Cependant, les efforts pédagogiques de la déléguée régionale des Scop, venue en renfort, finissent par produire leur effet, et c’est très majoritairement que le personnel se rallie au projet. Choix pragmatique plus que politique dans un premier temps, la voie coopérative apparaissant comme l’ultime moyen de sauver les postes de travail (« Ca t’évite d’être au chômage » dit prosaïquement une ouvrière). C’est la réapparition du patron qui va générer une véritable prise de conscience de la force du collectif et une adhésion plus forte aux valeurs mêmes de la coopération. Au cours d’une réunion houleuse, celui-ci lance une étrange proposition, dont on comprend qu’elle vise à lui permettre de reprendre les rennes de l’entreprise, tout en faisant mine de s’adosser à la coopérative. Pas dupe, le personnel refuse : « On préfère la Scop, parce que la Scop, c’est nous ». L’émancipation de la parole produite par le débat coopératif est désormais perceptible au fil des remarques glanées dans les ateliers : « C’est la première fois qu’on nous demande notre façon de penser ».

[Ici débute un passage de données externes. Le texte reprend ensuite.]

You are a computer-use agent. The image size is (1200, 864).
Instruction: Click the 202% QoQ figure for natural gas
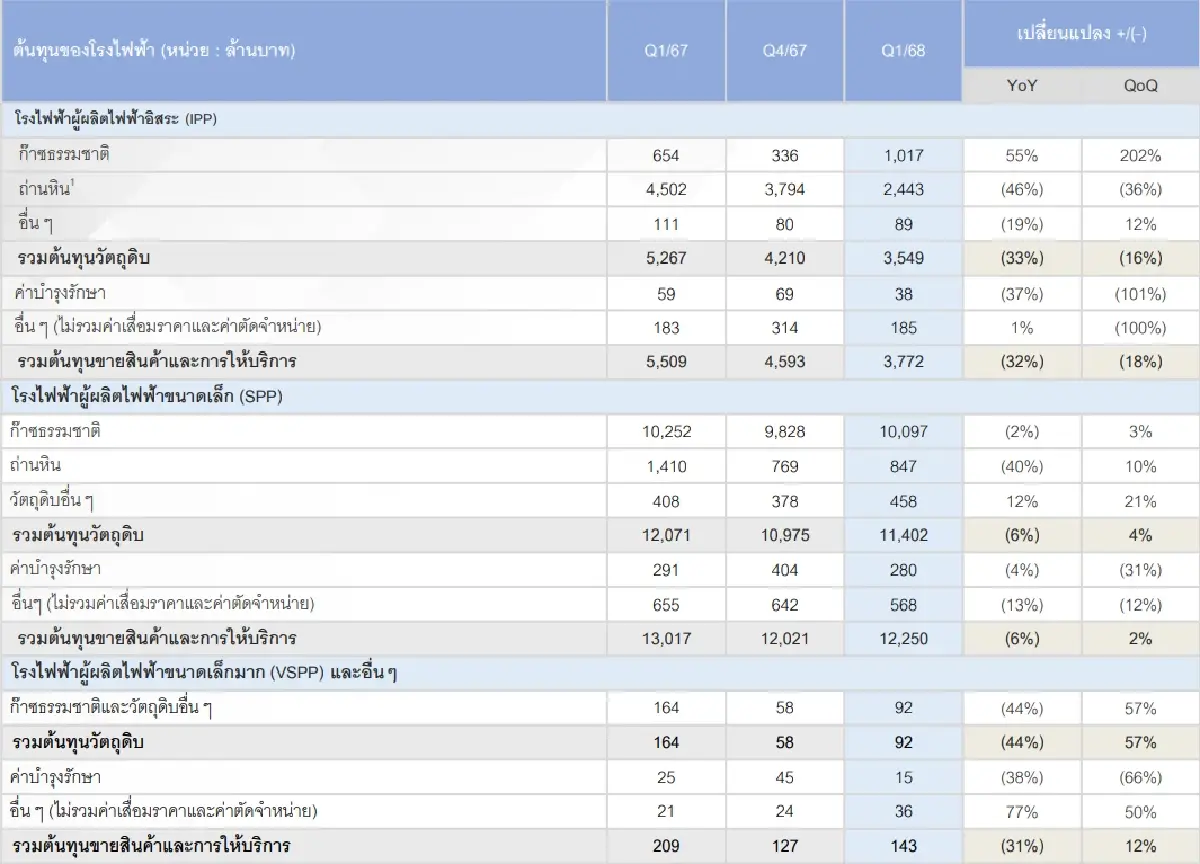point(1141,154)
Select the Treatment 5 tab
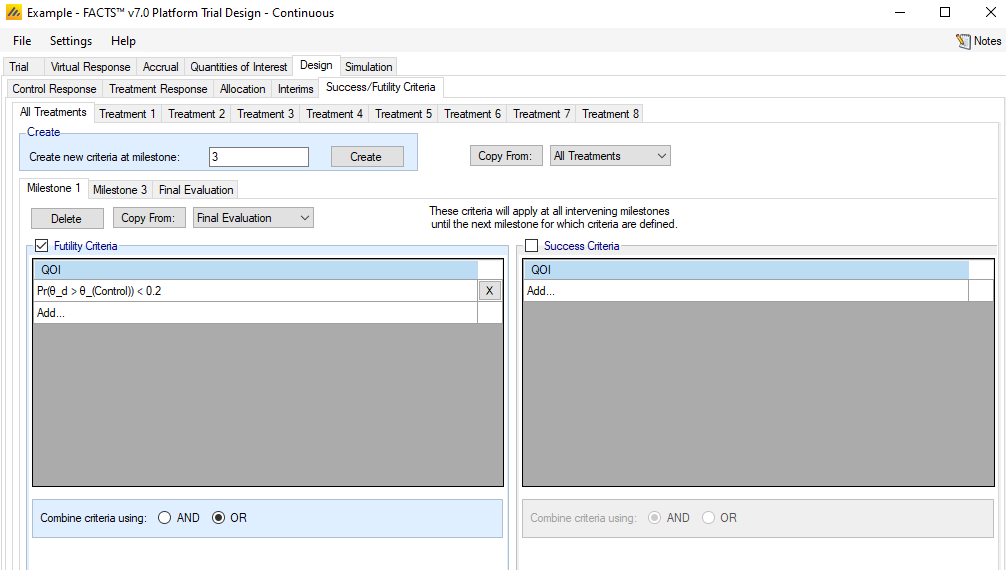The height and width of the screenshot is (570, 1006). [404, 114]
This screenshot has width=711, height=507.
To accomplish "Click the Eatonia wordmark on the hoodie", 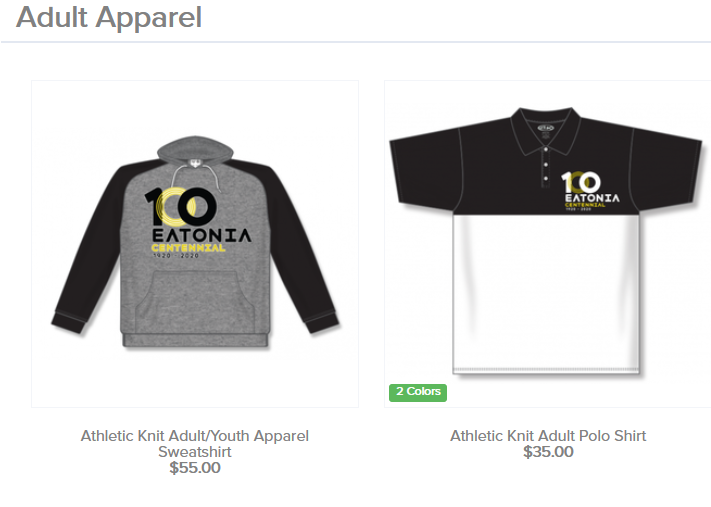I will [x=201, y=235].
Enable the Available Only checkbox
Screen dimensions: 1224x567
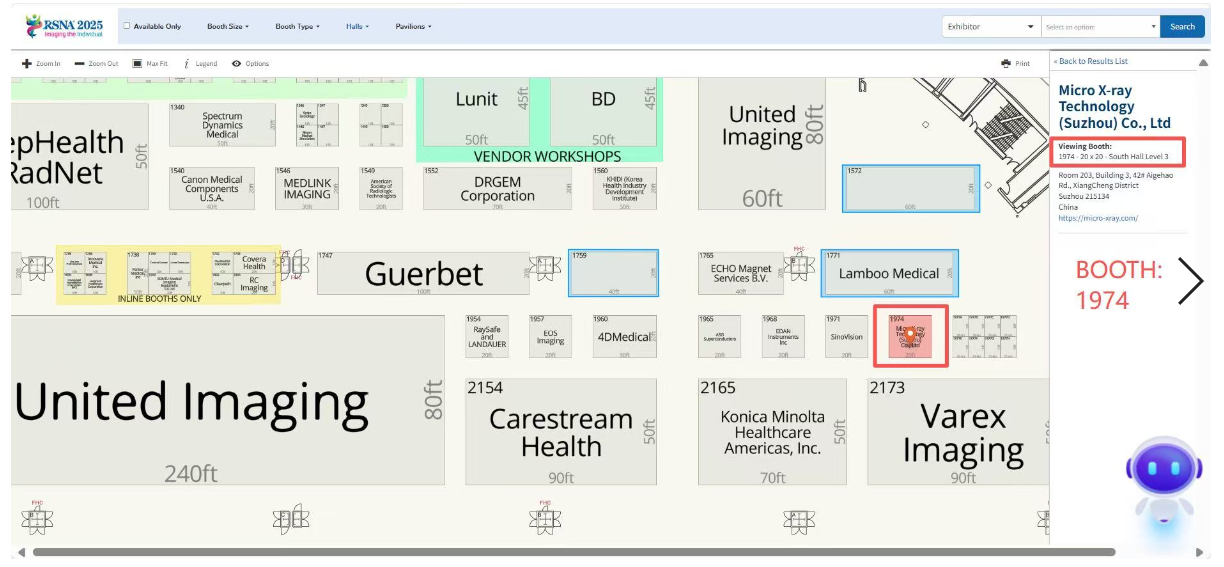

Pourtant, alors que la partie semblait gagnée, trois importants clients de Starissima annulent brutalement leurs commandes. Il semble que le patron éconduit ne soit pas étranger à cet ultime retournement de situation. Dès lors, c’en est fini du projet coopératif, déclaré non viable par les banques. Les banques coopératives ont-elles été sollicitées ? Le documentaire ne le dit pas. La frustration du spectateur est grande, tant il aurait souhaité voir se concrétiser l’utopie sociale. Toujours est-il que l’échec de l’expérience renvoie chacun et chacune à la solitude du travailleur privé d’emploi, mais avec le sentiment, sans aucun doute réutilisable dans une autre vie professionnelle, de s’être enrichi d’une réflexion collective sur le sens du travail, du partage des responsabilités et des compétences.

Reste que le projet Scop a été l’occasion d’un apprentissage de la démocratie dans l’entreprise et d’une aspiration à se prendre en main, sur le lieu même où le travail a été exécuté pendant des décennies dans le respect des consignes données par une hiérarchie que l’on croyait inamovible. Faisant le pari de « raconter le politique à partir de l’intime », Mariana Otero livre là un beau témoignage sur des salariés ordinaires malmenés par le libéralisme, qui entrevoient la possibilité d’une émancipation par la voie coopérative. Gageons qu’à l’instar du travail documentaire de Raymond Depardon sur le monde agricole, celui-ci constituera une source précieuse pour les socio-historiens de demain qui s’intéresseront à l’étude des mentalités ouvrières du début du 21e siècle.